[Data provided — start]

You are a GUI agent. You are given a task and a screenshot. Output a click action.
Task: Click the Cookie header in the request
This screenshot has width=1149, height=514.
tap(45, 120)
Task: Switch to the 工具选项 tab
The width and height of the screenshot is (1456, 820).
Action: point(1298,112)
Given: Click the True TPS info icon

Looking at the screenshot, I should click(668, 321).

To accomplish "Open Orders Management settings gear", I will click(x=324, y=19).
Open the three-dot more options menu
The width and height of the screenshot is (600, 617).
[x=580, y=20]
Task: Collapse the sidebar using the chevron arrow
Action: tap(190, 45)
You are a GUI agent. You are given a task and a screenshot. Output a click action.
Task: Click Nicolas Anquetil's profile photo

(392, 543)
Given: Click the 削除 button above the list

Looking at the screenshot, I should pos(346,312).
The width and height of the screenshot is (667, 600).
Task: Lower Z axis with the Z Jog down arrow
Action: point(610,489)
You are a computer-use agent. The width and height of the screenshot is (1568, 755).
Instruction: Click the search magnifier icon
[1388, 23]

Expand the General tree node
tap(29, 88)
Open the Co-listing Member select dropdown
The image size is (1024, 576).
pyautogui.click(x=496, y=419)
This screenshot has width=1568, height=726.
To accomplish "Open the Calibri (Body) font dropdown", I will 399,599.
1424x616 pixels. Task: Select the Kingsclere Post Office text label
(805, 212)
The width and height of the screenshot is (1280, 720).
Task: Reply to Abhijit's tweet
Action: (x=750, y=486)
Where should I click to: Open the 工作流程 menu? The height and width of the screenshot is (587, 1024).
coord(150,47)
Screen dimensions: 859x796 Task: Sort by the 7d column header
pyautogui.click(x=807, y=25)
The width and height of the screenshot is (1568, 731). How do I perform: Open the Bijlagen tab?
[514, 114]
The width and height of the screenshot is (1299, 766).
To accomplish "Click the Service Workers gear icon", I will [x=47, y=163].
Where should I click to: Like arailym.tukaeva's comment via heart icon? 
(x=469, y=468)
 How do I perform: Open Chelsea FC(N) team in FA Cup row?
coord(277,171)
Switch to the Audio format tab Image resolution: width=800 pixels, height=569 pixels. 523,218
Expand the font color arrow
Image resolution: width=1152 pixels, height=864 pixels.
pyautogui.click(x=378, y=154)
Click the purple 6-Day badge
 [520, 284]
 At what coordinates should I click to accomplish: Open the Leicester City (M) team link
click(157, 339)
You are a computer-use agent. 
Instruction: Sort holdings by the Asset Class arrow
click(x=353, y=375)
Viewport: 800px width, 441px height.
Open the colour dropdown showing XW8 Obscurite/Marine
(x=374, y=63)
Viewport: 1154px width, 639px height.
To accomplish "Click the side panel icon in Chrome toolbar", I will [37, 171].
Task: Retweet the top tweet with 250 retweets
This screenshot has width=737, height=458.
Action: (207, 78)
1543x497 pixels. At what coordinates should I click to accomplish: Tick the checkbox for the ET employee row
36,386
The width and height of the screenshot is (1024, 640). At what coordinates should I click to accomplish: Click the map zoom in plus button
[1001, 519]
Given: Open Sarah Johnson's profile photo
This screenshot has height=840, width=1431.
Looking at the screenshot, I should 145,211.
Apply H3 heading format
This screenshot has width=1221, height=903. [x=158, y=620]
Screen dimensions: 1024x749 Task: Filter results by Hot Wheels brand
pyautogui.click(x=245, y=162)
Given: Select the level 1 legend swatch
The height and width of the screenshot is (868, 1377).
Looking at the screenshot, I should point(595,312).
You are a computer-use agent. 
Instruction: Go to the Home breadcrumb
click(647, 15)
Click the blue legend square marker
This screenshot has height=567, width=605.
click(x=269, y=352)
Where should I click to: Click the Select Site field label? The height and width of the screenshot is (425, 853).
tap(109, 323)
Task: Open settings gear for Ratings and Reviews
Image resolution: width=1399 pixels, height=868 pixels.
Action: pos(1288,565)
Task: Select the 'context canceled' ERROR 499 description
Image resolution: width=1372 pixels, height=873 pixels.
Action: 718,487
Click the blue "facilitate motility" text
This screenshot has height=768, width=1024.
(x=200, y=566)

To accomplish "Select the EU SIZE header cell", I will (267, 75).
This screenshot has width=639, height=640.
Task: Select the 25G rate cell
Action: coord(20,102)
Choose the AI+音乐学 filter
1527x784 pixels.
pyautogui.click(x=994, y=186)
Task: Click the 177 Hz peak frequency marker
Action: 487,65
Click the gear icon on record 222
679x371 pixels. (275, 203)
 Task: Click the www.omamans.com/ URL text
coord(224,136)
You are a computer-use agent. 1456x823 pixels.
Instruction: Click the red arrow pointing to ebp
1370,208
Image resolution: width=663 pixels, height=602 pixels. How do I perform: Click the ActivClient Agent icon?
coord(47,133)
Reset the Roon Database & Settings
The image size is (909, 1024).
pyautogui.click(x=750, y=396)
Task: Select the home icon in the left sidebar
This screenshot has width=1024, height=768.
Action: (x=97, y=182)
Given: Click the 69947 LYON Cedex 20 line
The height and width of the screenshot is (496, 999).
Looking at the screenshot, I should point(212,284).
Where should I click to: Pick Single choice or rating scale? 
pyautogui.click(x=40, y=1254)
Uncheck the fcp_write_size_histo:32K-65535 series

[Data provided — finish]

» Assignment
Exact copies of all the entries above should be returned.

» Answer section
You are a GUI agent. You are given a task and a screenshot. Output a click action.
Task: Click the Cookie header in the request
This screenshot has width=1149, height=514.
tap(45, 120)
Task: Switch to the 工具选项 tab
The width and height of the screenshot is (1456, 820).
Action: point(1298,112)
Given: Click the True TPS info icon

Looking at the screenshot, I should click(668, 321).

To accomplish "Open Orders Management settings gear", I will click(x=324, y=19).
Open the three-dot more options menu
The width and height of the screenshot is (600, 617).
[x=580, y=20]
Task: Collapse the sidebar using the chevron arrow
Action: tap(190, 45)
You are a GUI agent. You are given a task and a screenshot. Output a click action.
Task: Click Nicolas Anquetil's profile photo

(392, 543)
Given: Click the 削除 button above the list

Looking at the screenshot, I should pos(346,312).
The width and height of the screenshot is (667, 600).
Task: Lower Z axis with the Z Jog down arrow
Action: point(610,489)
You are a computer-use agent. The width and height of the screenshot is (1568, 755).
Instruction: Click the search magnifier icon
[1388, 23]

Expand the General tree node
tap(29, 88)
Open the Co-listing Member select dropdown
The image size is (1024, 576).
pyautogui.click(x=496, y=419)
This screenshot has width=1568, height=726.
To accomplish "Open the Calibri (Body) font dropdown", I will 399,599.
1424x616 pixels. Task: Select the Kingsclere Post Office text label
(805, 212)
The width and height of the screenshot is (1280, 720).
Task: Reply to Abhijit's tweet
Action: (x=750, y=486)
Where should I click to: Open the 工作流程 menu? The height and width of the screenshot is (587, 1024).
coord(150,47)
Screen dimensions: 859x796 Task: Sort by the 7d column header
pyautogui.click(x=807, y=25)
The width and height of the screenshot is (1568, 731). How do I perform: Open the Bijlagen tab?
[514, 114]
The width and height of the screenshot is (1299, 766).
To accomplish "Click the Service Workers gear icon", I will [x=47, y=163].
Where should I click to: Like arailym.tukaeva's comment via heart icon? 
(x=469, y=468)
 How do I perform: Open Chelsea FC(N) team in FA Cup row?
coord(277,171)
Switch to the Audio format tab Image resolution: width=800 pixels, height=569 pixels. 523,218
Expand the font color arrow
Image resolution: width=1152 pixels, height=864 pixels.
pyautogui.click(x=378, y=154)
Click the purple 6-Day badge
 [520, 284]
 At what coordinates should I click to accomplish: Open the Leicester City (M) team link
click(157, 339)
You are a computer-use agent. 
Instruction: Sort holdings by the Asset Class arrow
click(x=353, y=375)
Viewport: 800px width, 441px height.
Open the colour dropdown showing XW8 Obscurite/Marine
(x=374, y=63)
Viewport: 1154px width, 639px height.
To accomplish "Click the side panel icon in Chrome toolbar", I will [37, 171].
Task: Retweet the top tweet with 250 retweets
This screenshot has width=737, height=458.
Action: (207, 78)
1543x497 pixels. At what coordinates should I click to accomplish: Tick the checkbox for the ET employee row
36,386
The width and height of the screenshot is (1024, 640). At what coordinates should I click to accomplish: Click the map zoom in plus button
[1001, 519]
Given: Open Sarah Johnson's profile photo
This screenshot has height=840, width=1431.
Looking at the screenshot, I should 145,211.
Apply H3 heading format
This screenshot has width=1221, height=903. [x=158, y=620]
Screen dimensions: 1024x749 Task: Filter results by Hot Wheels brand
pyautogui.click(x=245, y=162)
Given: Select the level 1 legend swatch
The height and width of the screenshot is (868, 1377).
Looking at the screenshot, I should point(595,312).
You are a computer-use agent. 
Instruction: Go to the Home breadcrumb
click(647, 15)
Click the blue legend square marker
This screenshot has height=567, width=605.
click(x=269, y=352)
Where should I click to: Click the Select Site field label? The height and width of the screenshot is (425, 853).
tap(109, 323)
Task: Open settings gear for Ratings and Reviews
Image resolution: width=1399 pixels, height=868 pixels.
Action: pos(1288,565)
Task: Select the 'context canceled' ERROR 499 description
Image resolution: width=1372 pixels, height=873 pixels.
Action: 718,487
Click the blue "facilitate motility" text
This screenshot has height=768, width=1024.
(x=200, y=566)

To accomplish "Select the EU SIZE header cell", I will (267, 75).
This screenshot has width=639, height=640.
Task: Select the 25G rate cell
Action: coord(20,102)
Choose the AI+音乐学 filter
1527x784 pixels.
pyautogui.click(x=994, y=186)
Task: Click the 177 Hz peak frequency marker
Action: 487,65
Click the gear icon on record 222
679x371 pixels. (275, 203)
 Task: Click the www.omamans.com/ URL text
coord(224,136)
You are a computer-use agent. 1456x823 pixels.
Instruction: Click the red arrow pointing to ebp
1370,208
Image resolution: width=663 pixels, height=602 pixels. How do I perform: Click the ActivClient Agent icon?
coord(47,133)
Reset the Roon Database & Settings
The image size is (909, 1024).
pyautogui.click(x=750, y=396)
Task: Select the home icon in the left sidebar
This screenshot has width=1024, height=768.
Action: (x=97, y=182)
Given: Click the 69947 LYON Cedex 20 line
The height and width of the screenshot is (496, 999).
Looking at the screenshot, I should point(212,284).
Where should I click to: Pick Single choice or rating scale? 
pyautogui.click(x=40, y=1254)
Uncheck the fcp_write_size_histo:32K-65535 series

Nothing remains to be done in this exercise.